The only thing that changed was the test methodology, which results in a higher reported value. The underlying construction and materials of the old and new pads remain identical, except the new valve, which does not affect the measured R-Value.

Recommendation

The Therm-a-Rest NeoAir XLite Sleeping Pad is a reliable, durable, lightweight, and high-R-value sleeping pad even though the WingLock Valve and Pump Sack included with the new model aren’t by themselves a huge improvement over the previous version.

If you decided not to use the new pump sack, you can still blow up the XLite by mouth and benefit from the reduced deflation effort provided by the WingLock valve.

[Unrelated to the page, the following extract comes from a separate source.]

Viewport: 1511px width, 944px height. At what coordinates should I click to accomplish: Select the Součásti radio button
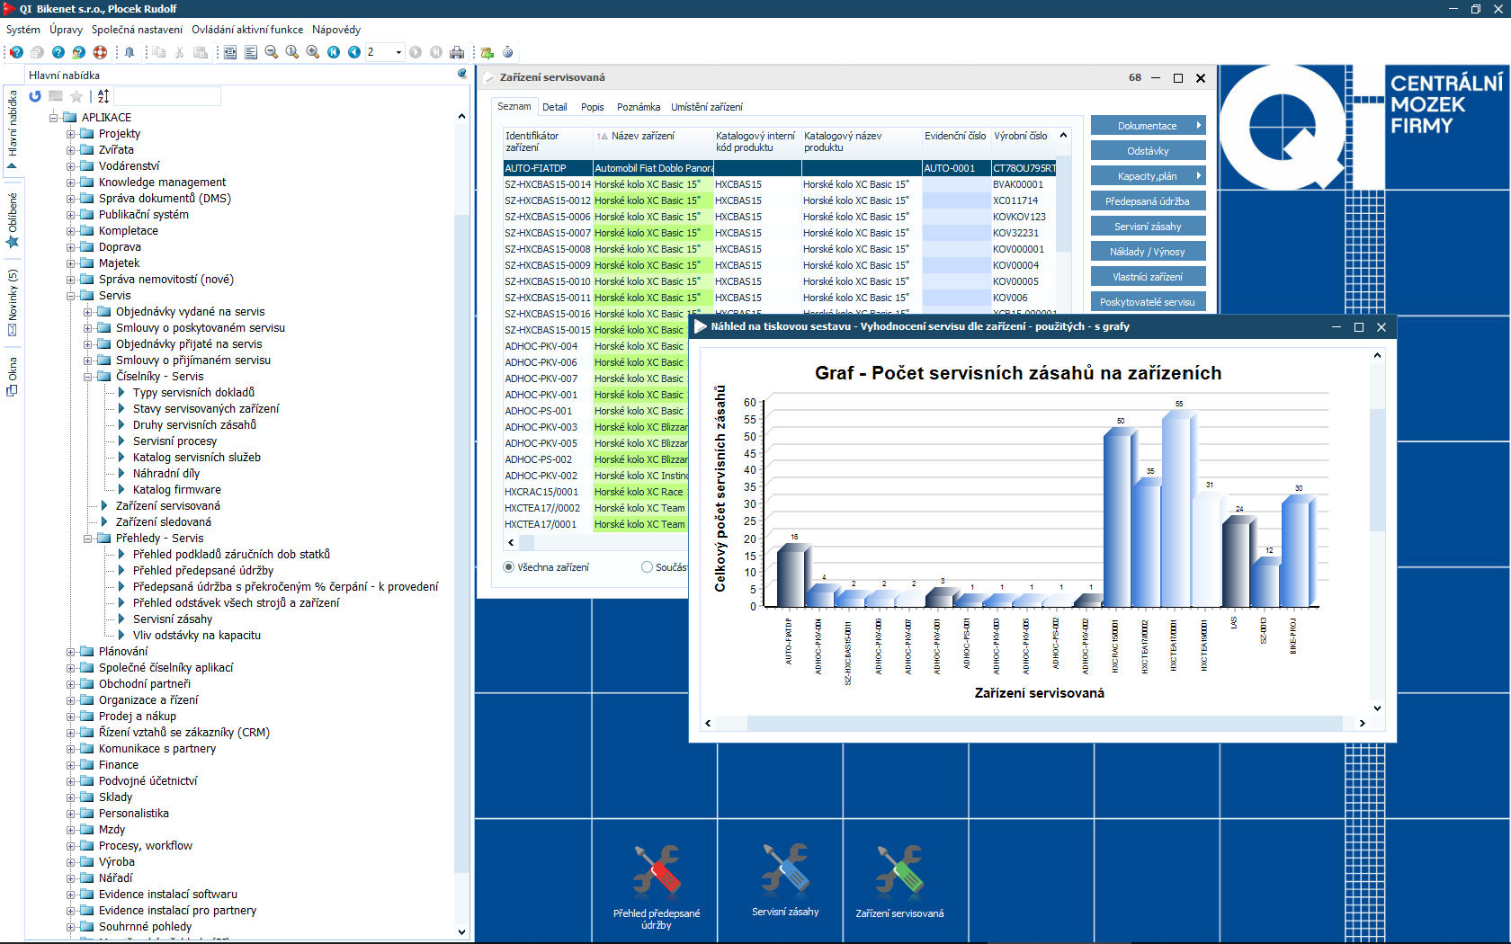647,567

What I find puzzling is why Therm-a-Rest went to all the trouble of developing a new valve when they could have used a pre-existing, 1-way, flush valve like those used by Sea-to-Summit, Exped, and NEMO without having to reinvent the wheel.

I understand the desire to have a uniqueness factor in your products, but the honeycombed reflective insulation found in the NeoAir pads is still without parallel in terms of weight-to-performance and a key competitive differentiator. I would have prioritized other innovations rather than a new valve.

Regardless, I still recommend using the NeoAir XLite for three-season camping and backpacking. It’s still remarkably lightweight and packs up small, making it very desirable for three-season backpacking and camping.

If you don’t care about the new valve or the pump sack, this is a good time to pick up a classic valve NeoAir XLite Sleeping Pad at a discount while they’re still available.

Disclosure: Therm-a-Rest provided the author with an XLite pad for this review.